YOUR INSTRUCTIONS
Your response should consist of every record, exactly as given.
-------------------------
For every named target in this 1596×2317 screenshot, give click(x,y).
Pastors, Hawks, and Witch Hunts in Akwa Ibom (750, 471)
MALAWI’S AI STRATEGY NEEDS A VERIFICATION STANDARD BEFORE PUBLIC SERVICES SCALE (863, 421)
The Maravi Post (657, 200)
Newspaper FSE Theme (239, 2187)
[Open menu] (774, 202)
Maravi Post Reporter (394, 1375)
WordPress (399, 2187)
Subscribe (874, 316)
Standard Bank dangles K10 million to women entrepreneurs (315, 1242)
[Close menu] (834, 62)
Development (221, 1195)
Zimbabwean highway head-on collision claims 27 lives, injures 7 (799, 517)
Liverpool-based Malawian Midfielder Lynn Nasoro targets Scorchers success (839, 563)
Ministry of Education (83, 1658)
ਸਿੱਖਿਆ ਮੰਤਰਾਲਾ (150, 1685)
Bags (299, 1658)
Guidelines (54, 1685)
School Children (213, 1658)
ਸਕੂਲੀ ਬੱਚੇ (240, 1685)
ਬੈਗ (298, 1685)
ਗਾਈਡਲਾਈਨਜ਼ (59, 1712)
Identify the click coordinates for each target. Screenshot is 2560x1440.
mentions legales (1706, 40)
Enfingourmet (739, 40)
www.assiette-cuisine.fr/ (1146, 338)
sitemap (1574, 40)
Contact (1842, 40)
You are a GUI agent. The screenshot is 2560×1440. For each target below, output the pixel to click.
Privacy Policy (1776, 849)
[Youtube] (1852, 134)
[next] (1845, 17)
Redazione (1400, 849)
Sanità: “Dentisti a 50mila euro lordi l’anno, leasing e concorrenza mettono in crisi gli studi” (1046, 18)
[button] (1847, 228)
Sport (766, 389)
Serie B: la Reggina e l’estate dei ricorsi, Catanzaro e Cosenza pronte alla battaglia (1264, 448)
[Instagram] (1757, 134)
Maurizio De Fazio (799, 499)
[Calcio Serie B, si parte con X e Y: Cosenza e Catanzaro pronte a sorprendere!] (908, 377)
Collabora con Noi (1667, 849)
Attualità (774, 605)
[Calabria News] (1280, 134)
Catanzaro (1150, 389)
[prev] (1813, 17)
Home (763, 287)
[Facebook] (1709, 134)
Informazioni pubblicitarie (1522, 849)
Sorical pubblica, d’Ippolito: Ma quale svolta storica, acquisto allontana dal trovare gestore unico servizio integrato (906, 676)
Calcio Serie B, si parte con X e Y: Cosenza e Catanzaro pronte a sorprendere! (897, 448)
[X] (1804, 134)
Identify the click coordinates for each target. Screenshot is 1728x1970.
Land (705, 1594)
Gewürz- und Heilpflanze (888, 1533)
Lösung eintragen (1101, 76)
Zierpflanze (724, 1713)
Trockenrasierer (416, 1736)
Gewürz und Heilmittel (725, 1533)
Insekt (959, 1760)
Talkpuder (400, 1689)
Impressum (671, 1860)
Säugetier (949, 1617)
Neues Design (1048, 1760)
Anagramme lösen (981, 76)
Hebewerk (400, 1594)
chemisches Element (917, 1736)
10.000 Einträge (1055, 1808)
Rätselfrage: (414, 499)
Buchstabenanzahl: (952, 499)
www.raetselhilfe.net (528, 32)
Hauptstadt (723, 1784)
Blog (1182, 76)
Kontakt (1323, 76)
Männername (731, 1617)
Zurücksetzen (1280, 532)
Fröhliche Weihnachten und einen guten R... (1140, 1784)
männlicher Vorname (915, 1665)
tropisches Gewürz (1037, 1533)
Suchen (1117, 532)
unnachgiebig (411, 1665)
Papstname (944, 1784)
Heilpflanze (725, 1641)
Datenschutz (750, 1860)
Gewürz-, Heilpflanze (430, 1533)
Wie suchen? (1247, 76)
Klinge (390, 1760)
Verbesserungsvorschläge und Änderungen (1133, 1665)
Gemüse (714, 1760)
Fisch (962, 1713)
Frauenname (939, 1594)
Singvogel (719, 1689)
-------------------------
EXERCISE OUTPUT
For every named target in this 1596×2317 screenshot, give click(x,y).
Pastors, Hawks, and Witch Hunts in Akwa Ibom (750, 471)
MALAWI’S AI STRATEGY NEEDS A VERIFICATION STANDARD BEFORE PUBLIC SERVICES SCALE (863, 421)
The Maravi Post (657, 200)
Newspaper FSE Theme (239, 2187)
[Open menu] (774, 202)
Maravi Post Reporter (394, 1375)
WordPress (399, 2187)
Subscribe (874, 316)
Standard Bank dangles K10 million to women entrepreneurs (315, 1242)
[Close menu] (834, 62)
Development (221, 1195)
Zimbabwean highway head-on collision claims 27 lives, injures 7 (799, 517)
Liverpool-based Malawian Midfielder Lynn Nasoro targets Scorchers success (839, 563)
Ministry of Education (83, 1658)
ਸਿੱਖਿਆ ਮੰਤਰਾਲਾ (150, 1685)
Bags (299, 1658)
Guidelines (54, 1685)
School Children (213, 1658)
ਸਕੂਲੀ ਬੱਚੇ (240, 1685)
ਬੈਗ (298, 1685)
ਗਾਈਡਲਾਈਨਜ਼ (59, 1712)
Identify the click coordinates for each target. Screenshot is 2560x1440.
mentions legales (1706, 40)
Enfingourmet (739, 40)
www.assiette-cuisine.fr/ (1146, 338)
sitemap (1574, 40)
Contact (1842, 40)
You are a GUI agent. The screenshot is 2560×1440. For each target below, output the pixel to click.
Privacy Policy (1776, 849)
[Youtube] (1852, 134)
[next] (1845, 17)
Redazione (1400, 849)
Sanità: “Dentisti a 50mila euro lordi l’anno, leasing e concorrenza mettono in crisi gli studi” (1046, 18)
[button] (1847, 228)
Sport (766, 389)
Serie B: la Reggina e l’estate dei ricorsi, Catanzaro e Cosenza pronte alla battaglia (1264, 448)
[Instagram] (1757, 134)
Maurizio De Fazio (799, 499)
[Calcio Serie B, si parte con X e Y: Cosenza e Catanzaro pronte a sorprendere!] (908, 377)
Collabora con Noi (1667, 849)
Attualità (774, 605)
[Calabria News] (1280, 134)
Catanzaro (1150, 389)
[prev] (1813, 17)
Home (763, 287)
[Facebook] (1709, 134)
Informazioni pubblicitarie (1522, 849)
Sorical pubblica, d’Ippolito: Ma quale svolta storica, acquisto allontana dal trovare gestore unico servizio integrato (906, 676)
Calcio Serie B, si parte con X e Y: Cosenza e Catanzaro pronte a sorprendere! (897, 448)
[X] (1804, 134)
Identify the click coordinates for each target. Screenshot is 1728x1970.
Land (705, 1594)
Gewürz- und Heilpflanze (888, 1533)
Lösung eintragen (1101, 76)
Zierpflanze (724, 1713)
Trockenrasierer (416, 1736)
Gewürz und Heilmittel (725, 1533)
Insekt (959, 1760)
Talkpuder (400, 1689)
Impressum (671, 1860)
Säugetier (949, 1617)
Neues Design (1048, 1760)
Anagramme lösen (981, 76)
Hebewerk (400, 1594)
chemisches Element (917, 1736)
10.000 Einträge (1055, 1808)
Rätselfrage: (414, 499)
Buchstabenanzahl: (952, 499)
www.raetselhilfe.net (528, 32)
Hauptstadt (723, 1784)
Blog (1182, 76)
Kontakt (1323, 76)
Männername (731, 1617)
Zurücksetzen (1280, 532)
Fröhliche Weihnachten und einen guten R... (1140, 1784)
männlicher Vorname (915, 1665)
tropisches Gewürz (1037, 1533)
Suchen (1117, 532)
unnachgiebig (411, 1665)
Papstname (944, 1784)
Heilpflanze (725, 1641)
Datenschutz (750, 1860)
Gewürz-, Heilpflanze (430, 1533)
Wie suchen? (1247, 76)
Klinge (390, 1760)
Verbesserungsvorschläge und Änderungen (1133, 1665)
Gemüse (714, 1760)
Fisch (962, 1713)
Frauenname (939, 1594)
Singvogel (719, 1689)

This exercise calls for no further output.